### THE DATA
____

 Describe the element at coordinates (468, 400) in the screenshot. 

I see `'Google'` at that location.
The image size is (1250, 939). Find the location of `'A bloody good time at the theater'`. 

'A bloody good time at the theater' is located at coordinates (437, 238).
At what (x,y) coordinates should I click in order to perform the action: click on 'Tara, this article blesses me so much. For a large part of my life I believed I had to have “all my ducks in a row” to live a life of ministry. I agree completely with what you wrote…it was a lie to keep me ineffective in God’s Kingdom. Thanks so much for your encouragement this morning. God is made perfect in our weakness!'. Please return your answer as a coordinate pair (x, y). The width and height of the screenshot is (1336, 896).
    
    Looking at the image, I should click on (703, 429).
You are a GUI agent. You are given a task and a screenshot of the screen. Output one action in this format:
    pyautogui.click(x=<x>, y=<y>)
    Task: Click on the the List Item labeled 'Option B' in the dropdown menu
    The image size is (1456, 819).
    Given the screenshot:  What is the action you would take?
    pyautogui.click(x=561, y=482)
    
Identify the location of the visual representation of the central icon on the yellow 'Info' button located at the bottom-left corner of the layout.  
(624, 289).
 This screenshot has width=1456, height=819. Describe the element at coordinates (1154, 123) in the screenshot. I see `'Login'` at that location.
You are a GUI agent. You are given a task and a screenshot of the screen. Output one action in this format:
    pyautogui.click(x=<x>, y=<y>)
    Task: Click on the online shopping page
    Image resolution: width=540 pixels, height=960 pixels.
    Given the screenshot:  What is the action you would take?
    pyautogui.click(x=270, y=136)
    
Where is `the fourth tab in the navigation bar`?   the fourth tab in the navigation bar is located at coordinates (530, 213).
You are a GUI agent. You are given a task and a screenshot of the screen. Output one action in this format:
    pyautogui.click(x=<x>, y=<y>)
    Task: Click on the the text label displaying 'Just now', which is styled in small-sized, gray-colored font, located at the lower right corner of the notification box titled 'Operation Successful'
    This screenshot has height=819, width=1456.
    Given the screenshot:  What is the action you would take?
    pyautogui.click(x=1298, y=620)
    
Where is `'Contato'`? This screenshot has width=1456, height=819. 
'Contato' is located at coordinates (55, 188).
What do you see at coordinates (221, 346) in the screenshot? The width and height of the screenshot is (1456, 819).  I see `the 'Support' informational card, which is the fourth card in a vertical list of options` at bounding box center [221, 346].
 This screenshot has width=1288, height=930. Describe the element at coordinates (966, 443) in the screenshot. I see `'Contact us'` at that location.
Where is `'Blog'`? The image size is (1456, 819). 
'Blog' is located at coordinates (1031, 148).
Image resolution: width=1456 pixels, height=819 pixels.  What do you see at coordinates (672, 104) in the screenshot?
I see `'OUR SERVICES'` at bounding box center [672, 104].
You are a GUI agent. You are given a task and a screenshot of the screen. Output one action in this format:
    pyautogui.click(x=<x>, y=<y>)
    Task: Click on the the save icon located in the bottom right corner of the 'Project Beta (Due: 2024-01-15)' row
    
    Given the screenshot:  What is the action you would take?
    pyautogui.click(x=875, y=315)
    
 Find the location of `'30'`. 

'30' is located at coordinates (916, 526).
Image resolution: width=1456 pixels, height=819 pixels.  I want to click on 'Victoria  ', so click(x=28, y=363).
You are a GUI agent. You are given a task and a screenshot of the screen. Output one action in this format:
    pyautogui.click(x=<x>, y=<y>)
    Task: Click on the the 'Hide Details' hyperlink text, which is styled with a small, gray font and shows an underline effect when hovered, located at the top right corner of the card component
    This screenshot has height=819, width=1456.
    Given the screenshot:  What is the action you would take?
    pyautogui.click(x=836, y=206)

____

### DIRECTIVE
Put all of the lines above into a Markdown table with the columns "Row" and "Line." Number each nonblank line in order, and leave out blank lines.

### FULL OUTPUT
| Row | Line |
|---|---|
| 1 |  Describe the element at coordinates (468, 400) in the screenshot.  |
| 2 | I see `'Google'` at that location. |
| 3 | The image size is (1250, 939). Find the location of `'A bloody good time at the theater'`.  |
| 4 | 'A bloody good time at the theater' is located at coordinates (437, 238). |
| 5 | At what (x,y) coordinates should I click in order to perform the action: click on 'Tara, this article blesses me so much. For a large part of my life I believed I had to have “all my ducks in a row” to live a life of ministry. I agree completely with what you wrote…it was a lie to keep me ineffective in God’s Kingdom. Thanks so much for your encouragement this morning. God is made perfect in our weakness!'. Please return your answer as a coordinate pair (x, y). The width and height of the screenshot is (1336, 896). |
| 6 |     Looking at the image, I should click on (703, 429). |
| 7 | You are a GUI agent. You are given a task and a screenshot of the screen. Output one action in this format: |
| 8 |     pyautogui.click(x=<x>, y=<y>) |
| 9 |     Task: Click on the the List Item labeled 'Option B' in the dropdown menu |
| 10 |     The image size is (1456, 819). |
| 11 |     Given the screenshot:  What is the action you would take? |
| 12 |     pyautogui.click(x=561, y=482) |
| 13 | Identify the location of the visual representation of the central icon on the yellow 'Info' button located at the bottom-left corner of the layout.   |
| 14 | (624, 289). |
| 15 |  This screenshot has width=1456, height=819. Describe the element at coordinates (1154, 123) in the screenshot. I see `'Login'` at that location. |
| 16 | You are a GUI agent. You are given a task and a screenshot of the screen. Output one action in this format: |
| 17 |     pyautogui.click(x=<x>, y=<y>) |
| 18 |     Task: Click on the online shopping page |
| 19 |     Image resolution: width=540 pixels, height=960 pixels. |
| 20 |     Given the screenshot:  What is the action you would take? |
| 21 |     pyautogui.click(x=270, y=136) |
| 22 | Where is `the fourth tab in the navigation bar`?   the fourth tab in the navigation bar is located at coordinates (530, 213). |
| 23 | You are a GUI agent. You are given a task and a screenshot of the screen. Output one action in this format: |
| 24 |     pyautogui.click(x=<x>, y=<y>) |
| 25 |     Task: Click on the the text label displaying 'Just now', which is styled in small-sized, gray-colored font, located at the lower right corner of the notification box titled 'Operation Successful' |
| 26 |     This screenshot has height=819, width=1456. |
| 27 |     Given the screenshot:  What is the action you would take? |
| 28 |     pyautogui.click(x=1298, y=620) |
| 29 | Where is `'Contato'`? This screenshot has width=1456, height=819.  |
| 30 | 'Contato' is located at coordinates (55, 188). |
| 31 | What do you see at coordinates (221, 346) in the screenshot? The width and height of the screenshot is (1456, 819).  I see `the 'Support' informational card, which is the fourth card in a vertical list of options` at bounding box center [221, 346]. |
| 32 |  This screenshot has width=1288, height=930. Describe the element at coordinates (966, 443) in the screenshot. I see `'Contact us'` at that location. |
| 33 | Where is `'Blog'`? The image size is (1456, 819).  |
| 34 | 'Blog' is located at coordinates (1031, 148). |
| 35 | Image resolution: width=1456 pixels, height=819 pixels.  What do you see at coordinates (672, 104) in the screenshot? |
| 36 | I see `'OUR SERVICES'` at bounding box center [672, 104]. |
| 37 | You are a GUI agent. You are given a task and a screenshot of the screen. Output one action in this format: |
| 38 |     pyautogui.click(x=<x>, y=<y>) |
| 39 |     Task: Click on the the save icon located in the bottom right corner of the 'Project Beta (Due: 2024-01-15)' row |
| 40 |     Given the screenshot:  What is the action you would take? |
| 41 |     pyautogui.click(x=875, y=315) |
| 42 |  Find the location of `'30'`.  |
| 43 | '30' is located at coordinates (916, 526). |
| 44 | Image resolution: width=1456 pixels, height=819 pixels.  I want to click on 'Victoria  ', so click(x=28, y=363). |
| 45 | You are a GUI agent. You are given a task and a screenshot of the screen. Output one action in this format: |
| 46 |     pyautogui.click(x=<x>, y=<y>) |
| 47 |     Task: Click on the the 'Hide Details' hyperlink text, which is styled with a small, gray font and shows an underline effect when hovered, located at the top right corner of the card component |
| 48 |     This screenshot has height=819, width=1456. |
| 49 |     Given the screenshot:  What is the action you would take? |
| 50 |     pyautogui.click(x=836, y=206) |